Anyway, that particular airframe (serial number 19372/655) is the sort of aeroplane you'd expect to be mixed up in this; it was one of Peak Aviation's aircraft at the time when this name was used for shipments of arms to the northern side in the Yemeni civil war, apparently on behalf of Saudi Arabia. One of the 707 captains involved was none other than coke smuggler Chris Barrett-Jolley, who recalled in a TV interview seeing Saudi AWACS operating on his route into Riyan Mukalla.
There's only one problem; this photo, which both identifies J5-CGU and J5-GGU as being one and the same, and also attracted a comment which places the plane in Mombasa on the 25th of November, 2009. AFP reports that the wreck was discovered on the 2nd of November, and UNODC official Alexandre Schmidt made public the details, such as they are, on the 16th.
This is interesting; supposedly, J5-CGU/GGU travelled from Panama to Maracaibo, Venezuela, arriving there on the 16th October, and there refuelled and filed a flight plan for Bamako, Mali, where (in this account) she never arrived. But, it seems, the plane reached Mombasa on or before the 25th of November. Even if the commenter was wrong, and meant the 25th October, this version still won't hold together.
According to a source who follows the official view, the aircraft routed outbound from Sharjah via Mombasa and Conakry to Panama. It seems unlikely that the aircraft would have gone to Panama to load, and backtracked to Venezuela, rather than loading in one of the producer countries further south. But in fact, it's impossible for a standard 727 to have routed as described at all.
With a range in still air of 2,700 nautical miles, it could certainly have got to Mombasa, but Conakry is roughly a thousand miles out of range from there. And Conakry to Panama City is two thousand miles further than the range of a 727-200. Maracaibo to Bamako is similarly impossible. And the crash-site is even further.
Now, the 707-320 might have made it; 10 tons is one sixth of the possible total load, leaving the rest for fuel. Doing a rough calculation, that would leave enough fuel for well over 4,500 miles. But we know it wasn't the 707, or at least not that one. It shouldn't be difficult to clear this up, because all you need to know to distinguish a 727 from a 707 is that one has three engines and one has four.

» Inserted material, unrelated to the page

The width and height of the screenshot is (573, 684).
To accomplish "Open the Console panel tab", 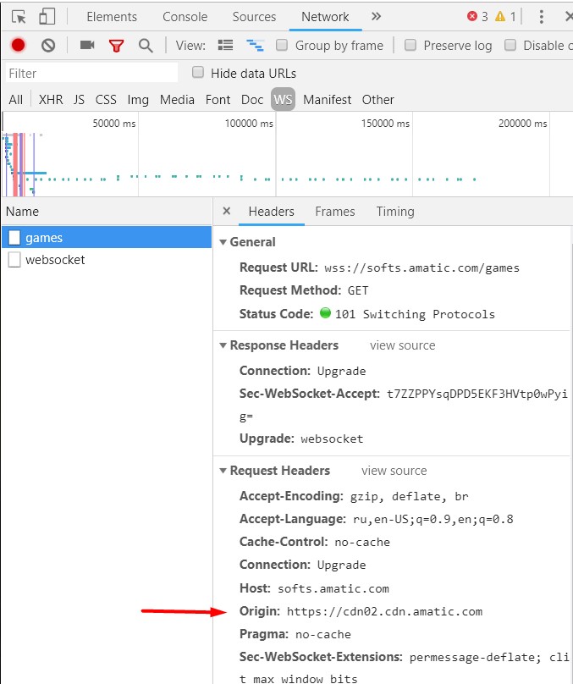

Of course, the Venezuelan government reckons the Americans are making it up. Well. Another aircraft had a bad landing in Mali recently - AFP again.
A US aircraft that was in trouble had made a "difficult landing" in Mali, causing slight injuries among some people aboard, the US embassy in the west African country said on Friday. "An aircraft made a difficult landing yesterday (Thursday) at around 100 kilometres from Bamako. The plane was carrying six passengers and three crew members. Cases of slight injury were reported," the embassy said in a statement.
"The Malian air force immediately sent its aircraft to help find the plane in difficulty and to co-ordinate the ground movements of rescue teams and ambulances with medical personnel."
According to a source close to the Malian army, the US plane "came from a neighbouring country". "It had serious problems near a place called Kolokani," the source added. "It was in Mali for reasons related to security and it made more than one forced landing." Neither the kind of plane nor its mission in Mali were disclosed.
I bet they weren't. It's probably worth pointing out that this place is nowhere near the other crash site, which is located near Gao. To my surprise, this place turns out to be a substantial city (58,000 people); there is an airport with an 8,200 foot runway, which would be too short for a laden 707 of any type and especially a -320 but adequate for a 727 unless operating at absolute maximum take-off weight.